Adho Mukha Svanasana, commonly known as Downward-Facing Dog Pose, is a fundamental yoga pose that combines stretching and strengthening. Here are the steps to practice this pose:
1. Start on your hands and knees in a tabletop position. Your wrists should be under your shoulders, and your knees under your hips.
2. Exhale and tuck your toes under, then lift your hips up toward the ceiling, coming into an inverted V shape.
3. Press firmly into your palms and fingers, spreading them wide for stability. Your hands should be shoulder-width apart.
4. Straighten your arms and legs as much as your flexibility allows. It's okay to keep a slight bend in your knees if needed, especially if you're a beginner.
5. Engage your core muscles and draw your navel in toward your spine.

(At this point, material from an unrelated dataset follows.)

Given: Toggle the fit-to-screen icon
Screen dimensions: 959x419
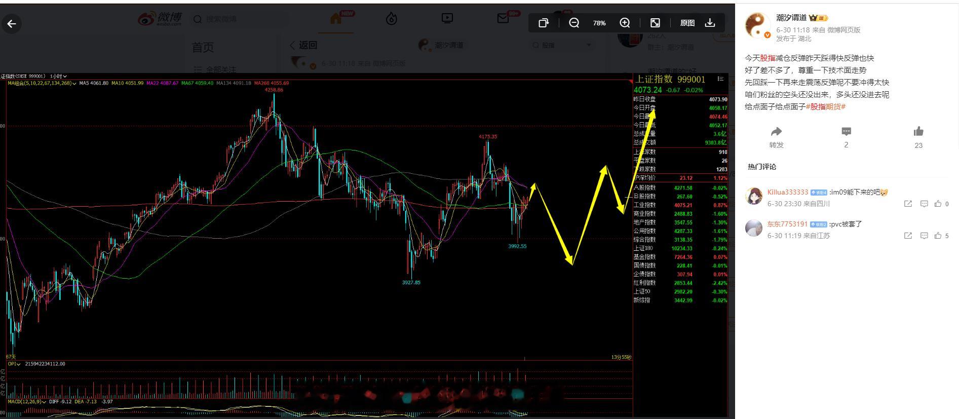Looking at the screenshot, I should coord(655,23).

6. Lengthen your spine, reaching your tailbone up toward the ceiling and your heels toward the floor.
7. Keep your head in line with your arms, so your ears are between your upper arms. Relax your neck, looking down at your feet or toward your navel.
8. Hold the pose for 30 seconds to a minute, breathing deeply and evenly.
Adho Mukha Svanasana is excellent for stretching the entire body, particularly the back, hamstrings, and calves. It also strengthens the arms, shoulders, and core muscles while promoting relaxation and stress relief.